6 - “Era una battuta”. E’ la tecnica con cui Salvini prova a disinnescare tutte le bischerate che dice (va detto che ultimamente non si sta dietro: non ce la fa). Nulla di nuovo, è solo la Tecnica Sultano-Ghedini in salsa padana. “Non l’ho mai detto”, “Era una battuta”, “Sono invenzioni”. E’ facile. I posti riservati ai milanesi nelle metro? Scherzavo. Lambrate comune a se stante? Facevo lo zuzzurellone. I cori napoletani? Una goliardata. Daje.7 - La Trinità di Salvini. “Nulla di politico”. Potrebbe essere l’epitaffio per un quasi quarantenne che in qualsiasi altro paese del Mondo farebbe (al massimo) l’esperto di pulegge o il venditore di pentole longobarde, ma è stata la sua rilassata reazione alle polemiche. “Nulla di politico, è solo uno sfottò, un coro da stadio che testimonia la sana rivalità tra tifosi milanisti e napoletani. Quando vado in trasferta, mi dicono ben di peggio”. Il bello è che Salvini mica scherzava. Era sincero. Mica sono razzisti, loro: siete voi che avete la rogna. E loro ve lo dicono. Non per cattiveria: per una errata sensazione di democrazia. Secondo la concezione salviniana, non c’è nulla di male nel cantare cori da stadio. E’ la Trinità di Salvini: il Parlamento come la curva; la rivalità calcistica come paradigma ideologico; e la Fossa dei Leoni come palestra culturale.
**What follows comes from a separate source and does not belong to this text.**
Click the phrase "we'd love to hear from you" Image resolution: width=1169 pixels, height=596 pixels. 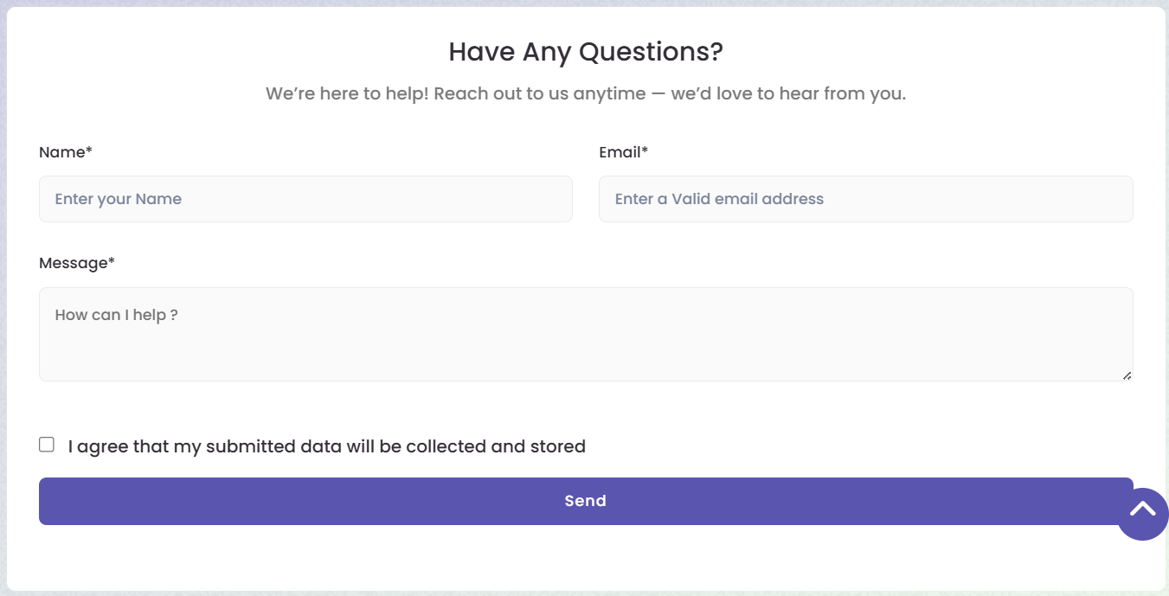(788, 93)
8 - Amico uligano (così uomo e così bambino). “Perché vi offendete?”. Così ha detto ai napoletani. Ha ragione: se vi dessero dei puzzoni, colerosi e terremotati, voi avreste pure l’indecenza di offendervi? Quanto siete pallosi (uffa). Io ne sarei felice e - anzi - offrirei giubilante un’altra birra al mio amico uligano, coi capelli un po’ corti, così uomo e così bambino (cit).9 - Fan di De André. “Io lo avrei fatto dimettere perché canta da schifo”. Lo ha detto Umberto “Lynch” Bossi, che - col suo contagioso senso dello Stato e delle istituzioni - ha prontamente fotografato il problema. Bravo il mio Lynch. E’ però e piuttosto un altro l’aspetto affascinante: Matteo Salvini è fan di Fabrizio De André. Lo ha detto lui, lo ripete ogni volta. Naturale: De André era il cantore della diversità, degli umili, dei disperati. Quando Salvini ascolta canzoni come Khorakhanè e Smisurata preghiera, ne trae insegnamento. Nel senso che capisce tutto quello che non dovrà fare. Salvini ascolta De André come Gramsci leggeva il Mein Kampf: per avere il polso del Nemico.
10 - “In Europa lavorerò anche per i napoletani”. Certo. E Dick Cheney era amico di Gandhi.
E ora scusate, vado su Facebook a chiedere l’amicizia a Renzo Bossi. Al quarto tentativo ha superato l’esame di maturità. Non ero così felice dai tempi delle Scimmie di Mare pubblicizzate nell’Intrepido. Come il quarto Re Magio, offrirò al Redentore Leghista polenta, xenofobia e birra in segno di stima.